At Parade, Lukins succeeded Julia Child as food editor in 1986 and wrote the Simply Delicious column for 23 years.
Her Parade recipes were “always really, really basic but inspirational,” geared toward getting people into the kitchen, Milliken said.
One colleague considered Lukins “the Rodney Dangerfield of food. She didn’t get no respect,” said Clark Wolf, a food and restaurant consultant whose recipe for bruschetta was included in “The New Basics Cookbook” she wrote with Rosso in 1989.
“Because she and Julee wrote books that were fun and easy and accessible and sold millions of copies,” Wolf told the New York Times in 1997, “all the food historians whose books sell 6,000 copies got very cranky.”
Born in 1942 in Philadelphia, Lukins grew up in Westport, Conn., and was raised by her mother, a former dental hygienist and her stepfather, a manufacturer.
After graduating from New York University in 1970 with a bachelor’s degree in art education, she moved to London with her husband, Richard Lukins, who operated a security business.
Bored, she enrolled in cooking classes at Le Cordon Bleu culinary institute but later emphasized that she “took the dilettante course rather than the diploma course.”
When she returned to New York in 1972, she was raising two daughters in the Dakota apartments when a bachelor neighbor called in a panic over a dinner party he had planned.
She offered to cook for him, which led her to open a catering company.
One client whom she impressed was Rosso, an ad executive, who hired her to cater a press function.
The future partners sat behind a screen and talked about how hard it was to shop and cook after working all day.
They saw a need for a shop where customers could stop on the way home and get everything they needed to easily make an evening meal.
By 1985, the Silver Palate had exploded into an estimated $10-million-a-year business. It included a full-service catering operation and pre-packaged high-quality convenience foods.
At one point, it had more than 120 products in 1,500 stores.

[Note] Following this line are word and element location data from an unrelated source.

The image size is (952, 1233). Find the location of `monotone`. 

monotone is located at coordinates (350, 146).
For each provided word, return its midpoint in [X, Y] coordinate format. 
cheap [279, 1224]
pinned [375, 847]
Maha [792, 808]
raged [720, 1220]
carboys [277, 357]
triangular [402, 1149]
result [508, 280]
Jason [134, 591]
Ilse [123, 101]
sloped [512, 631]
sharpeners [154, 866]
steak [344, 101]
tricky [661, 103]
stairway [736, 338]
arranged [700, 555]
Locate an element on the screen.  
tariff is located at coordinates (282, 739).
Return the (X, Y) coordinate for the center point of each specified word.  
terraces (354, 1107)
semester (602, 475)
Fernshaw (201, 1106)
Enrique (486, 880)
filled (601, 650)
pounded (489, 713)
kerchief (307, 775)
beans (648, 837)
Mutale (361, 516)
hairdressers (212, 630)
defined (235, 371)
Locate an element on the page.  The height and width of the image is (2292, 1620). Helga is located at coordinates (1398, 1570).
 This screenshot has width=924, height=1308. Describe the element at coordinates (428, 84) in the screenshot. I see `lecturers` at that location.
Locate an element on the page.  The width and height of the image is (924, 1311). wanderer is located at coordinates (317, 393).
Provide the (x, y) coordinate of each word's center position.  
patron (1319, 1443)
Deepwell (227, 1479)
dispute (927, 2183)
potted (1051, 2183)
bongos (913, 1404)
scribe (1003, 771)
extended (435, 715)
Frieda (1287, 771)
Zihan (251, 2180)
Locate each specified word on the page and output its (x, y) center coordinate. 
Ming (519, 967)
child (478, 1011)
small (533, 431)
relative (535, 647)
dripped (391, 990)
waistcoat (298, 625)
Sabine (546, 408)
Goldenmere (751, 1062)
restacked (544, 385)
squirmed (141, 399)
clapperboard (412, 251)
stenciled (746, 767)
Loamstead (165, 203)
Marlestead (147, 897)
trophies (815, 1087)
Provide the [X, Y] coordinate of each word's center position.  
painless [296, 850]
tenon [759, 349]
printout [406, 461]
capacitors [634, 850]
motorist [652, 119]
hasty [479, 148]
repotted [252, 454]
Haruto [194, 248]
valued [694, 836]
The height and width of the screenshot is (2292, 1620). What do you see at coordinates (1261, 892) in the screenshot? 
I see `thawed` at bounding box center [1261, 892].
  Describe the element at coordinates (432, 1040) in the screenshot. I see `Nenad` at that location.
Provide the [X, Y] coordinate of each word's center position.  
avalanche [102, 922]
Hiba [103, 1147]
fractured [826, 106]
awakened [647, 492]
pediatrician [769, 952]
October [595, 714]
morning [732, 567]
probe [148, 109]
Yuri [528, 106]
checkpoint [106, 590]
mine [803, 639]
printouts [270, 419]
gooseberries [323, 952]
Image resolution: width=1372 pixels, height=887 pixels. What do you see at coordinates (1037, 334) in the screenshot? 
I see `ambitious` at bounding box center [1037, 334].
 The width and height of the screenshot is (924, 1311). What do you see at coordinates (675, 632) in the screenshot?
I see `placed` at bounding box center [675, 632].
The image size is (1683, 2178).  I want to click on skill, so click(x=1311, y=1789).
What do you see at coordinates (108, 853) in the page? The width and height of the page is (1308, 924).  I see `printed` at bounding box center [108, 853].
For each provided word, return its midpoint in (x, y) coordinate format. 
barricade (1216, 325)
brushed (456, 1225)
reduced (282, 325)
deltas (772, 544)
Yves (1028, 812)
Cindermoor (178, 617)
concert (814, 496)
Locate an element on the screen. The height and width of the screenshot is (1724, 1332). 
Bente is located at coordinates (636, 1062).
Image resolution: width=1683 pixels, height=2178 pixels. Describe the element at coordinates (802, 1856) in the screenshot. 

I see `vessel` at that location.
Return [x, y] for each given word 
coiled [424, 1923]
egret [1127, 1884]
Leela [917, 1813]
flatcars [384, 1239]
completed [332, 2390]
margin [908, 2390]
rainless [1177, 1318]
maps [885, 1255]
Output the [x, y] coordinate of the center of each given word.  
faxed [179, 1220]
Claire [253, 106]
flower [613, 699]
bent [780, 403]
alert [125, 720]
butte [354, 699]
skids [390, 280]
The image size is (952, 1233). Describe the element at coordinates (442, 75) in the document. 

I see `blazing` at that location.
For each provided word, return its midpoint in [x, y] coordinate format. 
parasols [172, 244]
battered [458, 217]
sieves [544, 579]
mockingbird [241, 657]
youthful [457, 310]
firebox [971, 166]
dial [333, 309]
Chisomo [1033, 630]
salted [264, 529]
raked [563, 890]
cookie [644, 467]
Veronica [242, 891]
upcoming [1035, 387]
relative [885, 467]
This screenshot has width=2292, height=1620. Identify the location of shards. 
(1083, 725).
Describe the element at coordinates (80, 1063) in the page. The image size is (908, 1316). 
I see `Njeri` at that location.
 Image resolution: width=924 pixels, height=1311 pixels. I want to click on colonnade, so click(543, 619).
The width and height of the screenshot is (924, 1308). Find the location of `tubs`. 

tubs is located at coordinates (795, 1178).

In 1985, the partners sold a controlling interest in the company but stayed on until 1988. By then their friendship had become strained.
In addition to their first cookbook, the pair co-wrote three others, including one pegged to seasonal celebrations, “The Silver Palate Good Times Cookbook,” (1984), which won a James Beard Award.
Lukins wrote several more cookbooks on her own, including “Sheila Lukins All Around the World Cookbook,” inspired by her travels to 33 countries.
The book’s 1994 release was complicated by a cerebral hemorrhage that nearly killed her in 1991.
Forced to re-learn such basic skills as walking and reading, she continued to travel with the help of an assistant or her husband.
When asked to name her favorite recipe in “All Around the World,” Lukins told The Times in 1994, “Peloponnesian lamb shanks,” and recommended serving them with orzo or a vegetable couscous.
Lukins, who was divorced, is survived by her two daughters, Molly and Annabel, and two grandchildren.